* _Tarea solicitada_
Transcribe sin cambios el pasaje del extracto sobre Jacob Coxon que empieza en "Su salida no" y termina en "con nuestras vidas.".

* _Extracto proporcionado_

Su salida no llega con un mensaje neutro, sino con una acusación frontal. En su cuenta de X, el investigador de inteligencia artificial sostiene que ni Anthropic ni OpenAI actúan con responsabilidad mientras aceleran hacia sistemas cada vez más capaces.
Coxon sitúa la discusión en una carrera que ya afecta a la seguridad
Coxon describe esa carrera con una imagen difícil de rebajar. Dice que los laboratorios avanzan a toda velocidad hacia una superinteligencia artificial capaz de auto mejorarse y que, al hacerlo, están jugando con nuestras vidas.
"Están avanzando a toda velocidad hacia la creación de una superinteligencia artificial capaz de auto mejorarse y jugando con nuestras vidas". - Jacob Coxon, investigador de inteligencia artificial
Después amplía el foco y lo lleva del laboratorio al mundo físico. Ahí aparece una de sus advertencias más duras, porque afirma que la IA llegará a poder "hackear" cualquier cosa y adquirir poder y recursos reales.
No es una discrepancia menor.
Además, Coxon asegura que quienes desarrollan estos sistemas creen sinceramente que la IA podría acabar con todos nosotros para finales de la década. La frase no retrata un temor lejano, sino una contradicción incómoda dentro de la propia industria, que sigue empujando mientras asume ese riesgo.

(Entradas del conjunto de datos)
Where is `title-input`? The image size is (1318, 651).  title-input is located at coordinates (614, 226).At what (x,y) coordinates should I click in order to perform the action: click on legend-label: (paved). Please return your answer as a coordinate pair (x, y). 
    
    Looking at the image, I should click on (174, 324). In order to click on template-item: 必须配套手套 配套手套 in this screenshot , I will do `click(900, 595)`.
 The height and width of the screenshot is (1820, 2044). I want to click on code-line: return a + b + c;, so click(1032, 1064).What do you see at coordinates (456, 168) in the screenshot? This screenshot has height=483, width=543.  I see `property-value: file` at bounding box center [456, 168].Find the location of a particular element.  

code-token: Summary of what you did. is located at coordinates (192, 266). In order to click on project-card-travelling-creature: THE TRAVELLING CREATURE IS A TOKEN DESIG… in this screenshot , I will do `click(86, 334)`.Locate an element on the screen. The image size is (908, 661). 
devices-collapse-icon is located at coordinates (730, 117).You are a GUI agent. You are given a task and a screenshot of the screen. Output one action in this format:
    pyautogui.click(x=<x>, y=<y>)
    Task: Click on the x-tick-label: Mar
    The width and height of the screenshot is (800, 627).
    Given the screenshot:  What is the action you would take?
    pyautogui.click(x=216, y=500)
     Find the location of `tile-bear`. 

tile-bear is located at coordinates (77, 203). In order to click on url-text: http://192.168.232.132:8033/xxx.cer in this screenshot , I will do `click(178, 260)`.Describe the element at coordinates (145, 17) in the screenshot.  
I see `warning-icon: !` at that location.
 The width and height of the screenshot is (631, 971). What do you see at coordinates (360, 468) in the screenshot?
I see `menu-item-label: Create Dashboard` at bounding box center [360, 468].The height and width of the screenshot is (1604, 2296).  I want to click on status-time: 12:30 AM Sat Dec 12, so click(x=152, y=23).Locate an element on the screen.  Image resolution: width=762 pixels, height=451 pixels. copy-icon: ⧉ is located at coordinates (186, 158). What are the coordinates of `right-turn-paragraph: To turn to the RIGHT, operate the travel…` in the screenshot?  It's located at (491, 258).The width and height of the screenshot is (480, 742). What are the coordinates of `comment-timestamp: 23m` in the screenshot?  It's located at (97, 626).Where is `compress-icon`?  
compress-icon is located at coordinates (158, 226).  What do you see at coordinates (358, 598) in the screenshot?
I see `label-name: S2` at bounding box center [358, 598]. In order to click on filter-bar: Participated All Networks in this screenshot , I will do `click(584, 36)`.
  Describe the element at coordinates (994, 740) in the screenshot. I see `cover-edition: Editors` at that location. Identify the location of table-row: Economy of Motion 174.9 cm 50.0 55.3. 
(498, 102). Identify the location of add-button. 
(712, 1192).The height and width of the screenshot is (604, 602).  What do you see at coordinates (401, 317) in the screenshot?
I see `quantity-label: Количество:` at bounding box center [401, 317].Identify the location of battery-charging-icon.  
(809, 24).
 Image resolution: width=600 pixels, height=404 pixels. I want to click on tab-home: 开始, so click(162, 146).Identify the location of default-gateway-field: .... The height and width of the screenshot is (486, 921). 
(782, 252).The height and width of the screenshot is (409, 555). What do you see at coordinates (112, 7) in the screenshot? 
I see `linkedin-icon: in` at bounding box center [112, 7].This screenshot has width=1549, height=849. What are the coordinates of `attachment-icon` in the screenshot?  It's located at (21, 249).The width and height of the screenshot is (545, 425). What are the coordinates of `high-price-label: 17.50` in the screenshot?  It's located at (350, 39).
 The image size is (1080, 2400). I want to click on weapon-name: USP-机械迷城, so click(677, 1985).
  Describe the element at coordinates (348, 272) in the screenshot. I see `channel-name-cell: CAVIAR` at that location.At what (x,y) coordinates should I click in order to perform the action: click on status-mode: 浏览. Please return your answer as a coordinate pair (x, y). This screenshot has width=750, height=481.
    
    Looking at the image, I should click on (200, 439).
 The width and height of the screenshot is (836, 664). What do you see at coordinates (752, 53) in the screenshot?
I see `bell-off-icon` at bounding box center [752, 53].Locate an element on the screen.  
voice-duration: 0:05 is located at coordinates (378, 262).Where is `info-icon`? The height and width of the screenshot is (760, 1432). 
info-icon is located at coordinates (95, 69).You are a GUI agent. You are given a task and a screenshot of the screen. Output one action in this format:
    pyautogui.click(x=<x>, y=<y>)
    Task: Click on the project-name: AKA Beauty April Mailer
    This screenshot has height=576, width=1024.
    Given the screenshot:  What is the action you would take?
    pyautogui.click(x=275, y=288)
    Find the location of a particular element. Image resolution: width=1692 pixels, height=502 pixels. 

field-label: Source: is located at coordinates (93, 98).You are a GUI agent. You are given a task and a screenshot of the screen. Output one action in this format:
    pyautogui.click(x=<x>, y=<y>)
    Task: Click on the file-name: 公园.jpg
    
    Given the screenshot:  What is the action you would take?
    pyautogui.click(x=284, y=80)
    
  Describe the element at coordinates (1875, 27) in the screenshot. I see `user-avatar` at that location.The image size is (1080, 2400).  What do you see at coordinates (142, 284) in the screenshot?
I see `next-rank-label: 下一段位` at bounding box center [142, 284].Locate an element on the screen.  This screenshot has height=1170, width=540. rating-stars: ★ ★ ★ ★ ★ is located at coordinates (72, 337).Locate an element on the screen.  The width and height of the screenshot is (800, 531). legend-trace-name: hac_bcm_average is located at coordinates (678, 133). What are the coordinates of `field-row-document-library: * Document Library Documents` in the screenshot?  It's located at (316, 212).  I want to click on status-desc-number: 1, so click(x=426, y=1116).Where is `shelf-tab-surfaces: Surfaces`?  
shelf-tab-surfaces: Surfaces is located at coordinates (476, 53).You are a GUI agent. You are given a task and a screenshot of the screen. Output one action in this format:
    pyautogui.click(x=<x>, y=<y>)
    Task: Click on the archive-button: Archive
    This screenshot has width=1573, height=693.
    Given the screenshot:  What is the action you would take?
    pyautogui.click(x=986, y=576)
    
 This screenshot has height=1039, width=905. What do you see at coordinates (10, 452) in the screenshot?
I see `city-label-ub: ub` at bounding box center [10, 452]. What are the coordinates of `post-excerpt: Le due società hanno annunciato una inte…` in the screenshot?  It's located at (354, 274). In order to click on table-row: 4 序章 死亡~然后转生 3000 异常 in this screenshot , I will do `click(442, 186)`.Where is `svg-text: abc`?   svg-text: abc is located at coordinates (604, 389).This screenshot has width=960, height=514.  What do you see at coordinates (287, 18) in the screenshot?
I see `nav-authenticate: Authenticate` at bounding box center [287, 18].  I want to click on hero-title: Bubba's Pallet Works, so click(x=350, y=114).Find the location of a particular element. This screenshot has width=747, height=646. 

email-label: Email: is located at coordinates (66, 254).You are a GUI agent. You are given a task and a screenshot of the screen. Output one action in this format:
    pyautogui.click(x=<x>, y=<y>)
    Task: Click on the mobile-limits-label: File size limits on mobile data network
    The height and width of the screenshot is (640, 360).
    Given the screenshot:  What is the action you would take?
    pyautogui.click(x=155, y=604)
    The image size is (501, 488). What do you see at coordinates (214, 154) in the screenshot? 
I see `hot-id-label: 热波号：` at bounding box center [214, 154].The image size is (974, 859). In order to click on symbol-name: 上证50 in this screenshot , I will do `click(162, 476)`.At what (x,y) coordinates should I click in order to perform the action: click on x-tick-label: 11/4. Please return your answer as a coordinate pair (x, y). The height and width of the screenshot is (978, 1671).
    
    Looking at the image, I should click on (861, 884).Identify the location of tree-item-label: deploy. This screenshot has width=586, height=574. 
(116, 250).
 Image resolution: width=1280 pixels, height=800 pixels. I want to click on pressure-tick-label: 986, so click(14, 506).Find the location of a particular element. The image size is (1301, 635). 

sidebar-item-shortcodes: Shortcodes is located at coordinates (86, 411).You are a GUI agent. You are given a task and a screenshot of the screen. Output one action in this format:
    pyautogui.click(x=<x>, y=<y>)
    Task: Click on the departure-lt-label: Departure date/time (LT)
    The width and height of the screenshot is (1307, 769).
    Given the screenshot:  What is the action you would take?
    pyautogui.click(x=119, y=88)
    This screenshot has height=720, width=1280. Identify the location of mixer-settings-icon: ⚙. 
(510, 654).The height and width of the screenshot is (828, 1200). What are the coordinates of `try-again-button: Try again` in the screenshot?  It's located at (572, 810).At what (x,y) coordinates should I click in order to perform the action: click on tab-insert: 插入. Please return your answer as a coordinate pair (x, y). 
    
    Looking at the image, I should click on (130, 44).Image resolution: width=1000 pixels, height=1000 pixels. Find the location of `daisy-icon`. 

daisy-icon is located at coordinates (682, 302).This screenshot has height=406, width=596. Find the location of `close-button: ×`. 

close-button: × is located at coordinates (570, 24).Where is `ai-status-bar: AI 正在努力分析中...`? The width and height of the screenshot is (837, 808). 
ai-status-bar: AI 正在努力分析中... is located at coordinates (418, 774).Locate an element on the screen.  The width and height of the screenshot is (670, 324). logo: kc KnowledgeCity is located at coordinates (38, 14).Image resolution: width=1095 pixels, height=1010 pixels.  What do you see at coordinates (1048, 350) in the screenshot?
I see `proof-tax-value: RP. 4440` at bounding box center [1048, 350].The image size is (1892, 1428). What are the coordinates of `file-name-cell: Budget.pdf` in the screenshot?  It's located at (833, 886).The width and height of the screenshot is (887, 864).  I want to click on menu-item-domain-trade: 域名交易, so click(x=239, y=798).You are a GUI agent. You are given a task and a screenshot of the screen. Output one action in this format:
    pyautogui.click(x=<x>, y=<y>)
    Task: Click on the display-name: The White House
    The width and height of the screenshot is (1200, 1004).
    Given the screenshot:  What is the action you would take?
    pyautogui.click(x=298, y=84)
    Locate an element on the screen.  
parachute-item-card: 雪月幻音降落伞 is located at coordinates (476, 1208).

* _Solución propuesta_
Su salida no llega con un mensaje neutro, sino con una acusación frontal. En su cuenta de X, el investigador de inteligencia artificial sostiene que ni Anthropic ni OpenAI actúan con responsabilidad mientras aceleran hacia sistemas cada vez más capaces.
Coxon sitúa la discusión en una carrera que ya afecta a la seguridad
Coxon describe esa carrera con una imagen difícil de rebajar. Dice que los laboratorios avanzan a toda velocidad hacia una superinteligencia artificial capaz de auto mejorarse y que, al hacerlo, están jugando con nuestras vidas.